Last month, my school, Wellington College, launched a campaign that will dramatically increase our bursary provision, allowing students with real promise, but limited financial means, the opportunity to come to Wellington College. The aim is an ambitious one: to extend bursaries to 50 per cent of students. The time commitment required is considerable: 20 years and beyond. The impact will be immense: transformational for both the college and for the individuals involved. Julian Thomas, master of Wellington College and chief executive of the Wellington Group of Academies and Schools writes in Tes.
Detractors of independent schools claim that we have lost our way; that we have turned our back on our traditional pupil base; that we have become the preserve of the wealthy. They are not far wrong. Soaring fees have priced many out of the market – that, we can’t deny. We are all culpable, to an extent – that much we must accept. However, the notion that it is too late, that the situation is irreparable, is something I cannot accept.
At Wellington, our aim is to raise funds to provide significant fee remission for 25 per cent of students by 2028, and then to double this to 50 per cent by 2038. This is not just about justifying our charitable status. It is about reminding ourselves why we were granted charitable status in the first place. Widening opportunity and access is part of our DNA.

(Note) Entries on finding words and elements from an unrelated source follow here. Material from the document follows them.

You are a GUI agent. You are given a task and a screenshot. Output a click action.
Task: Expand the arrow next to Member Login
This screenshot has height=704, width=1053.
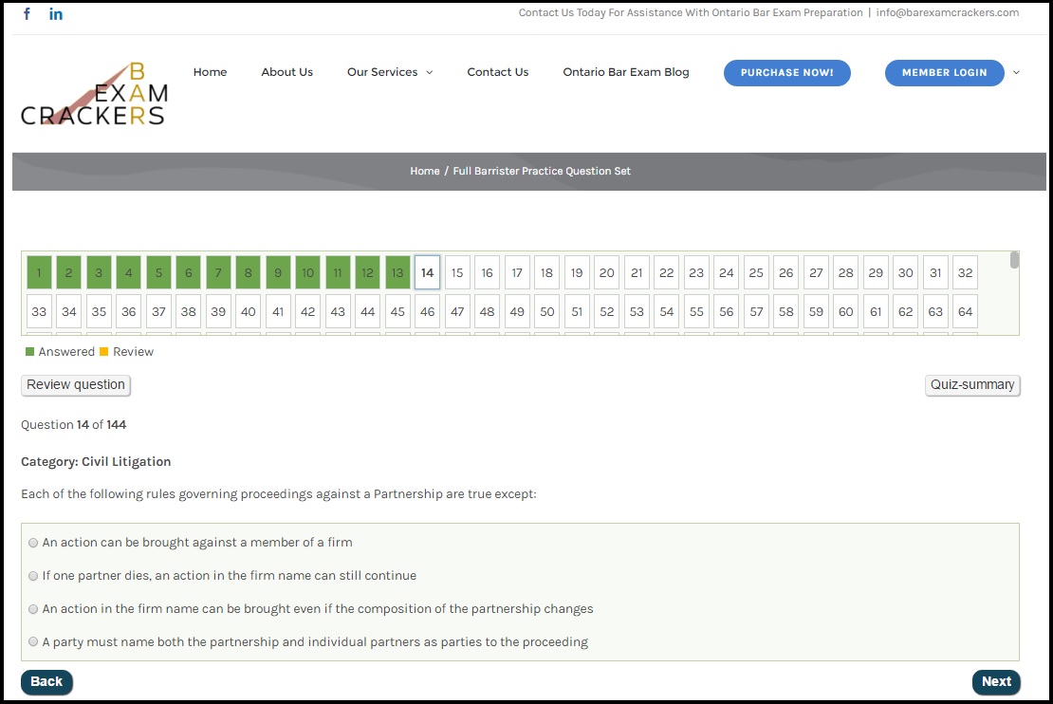coord(1017,72)
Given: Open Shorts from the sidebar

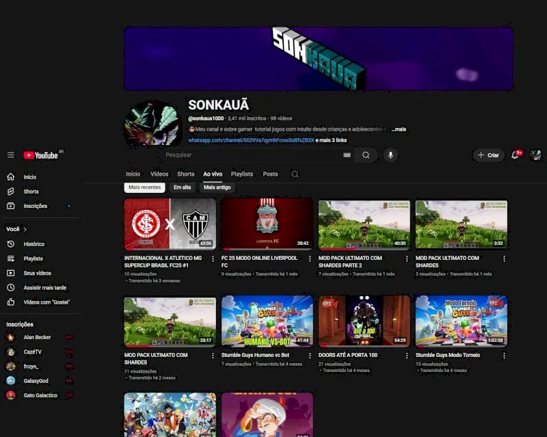Looking at the screenshot, I should point(31,191).
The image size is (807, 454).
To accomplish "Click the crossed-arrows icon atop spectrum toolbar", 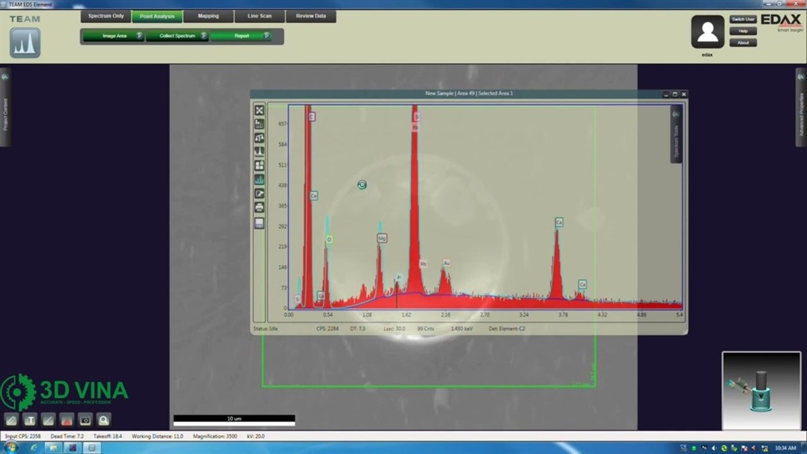I will (260, 110).
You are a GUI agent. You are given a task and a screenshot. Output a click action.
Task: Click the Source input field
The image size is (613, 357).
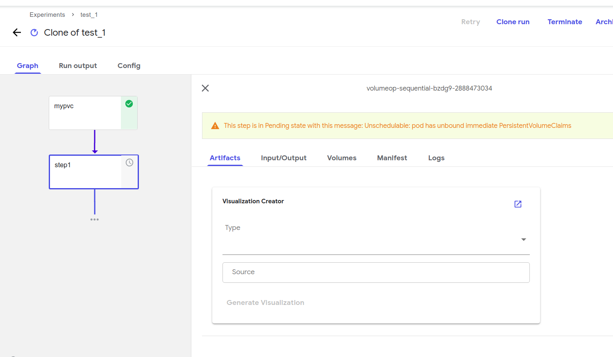(x=376, y=272)
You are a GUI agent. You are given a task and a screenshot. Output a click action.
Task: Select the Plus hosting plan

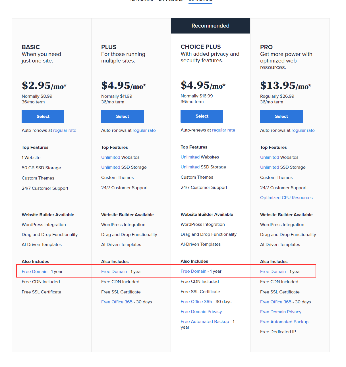click(x=123, y=116)
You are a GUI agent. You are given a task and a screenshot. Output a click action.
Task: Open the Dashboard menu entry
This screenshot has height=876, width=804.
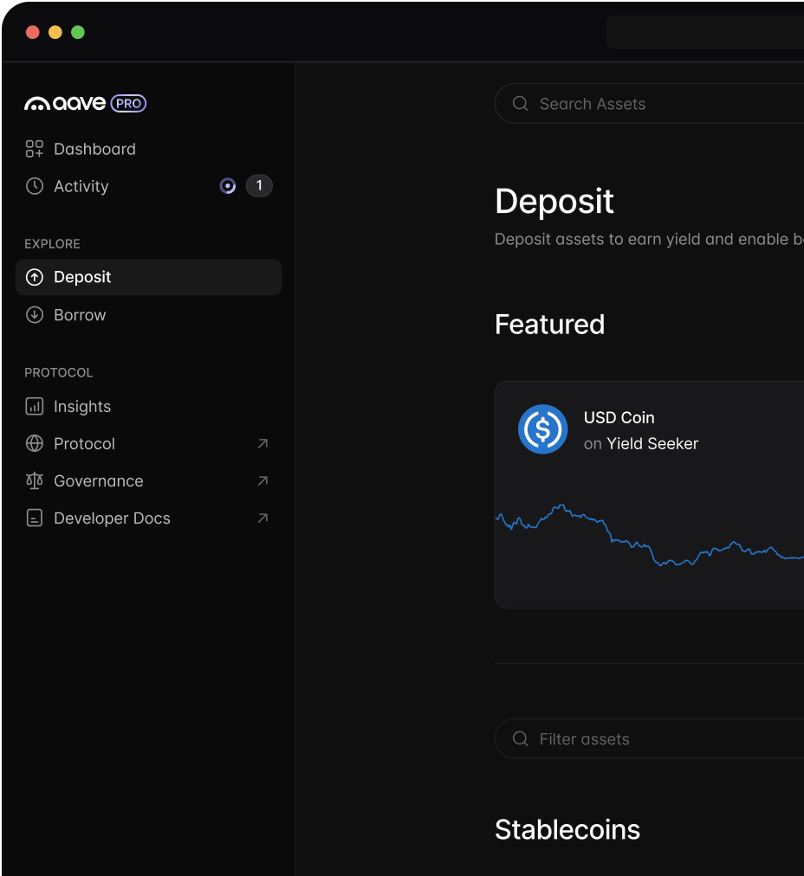coord(94,148)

Our energies, over the past few years, have been focused on our Independent State School Partnership (involving 11 local secondary schools), and our sponsorship of two (soon to be three) state academies, as well as the provision of means-tested bursaries to around 10 per cent of the student body. The launch of our new campaign is simply a reaffirmation of our commitment to inclusive education. By extending our bursary provision, we aspire to match the level of support provided at our foundation. We are going back to our roots.
My father was a printer; my mother was a home-maker. We were far from wealthy. My brother and I benefited from fee assistance, which allowed us to attend an independent school – but this was at a time when fees were within reach, when reasonable sacrifices could be made, when choice existed. We need to get back to this.
This experience taught me that anything is possible. It instilled in me the belief that an independent education should be accessible to all because it has the power to transform not just individuals, but those around them, too – their families and their peers.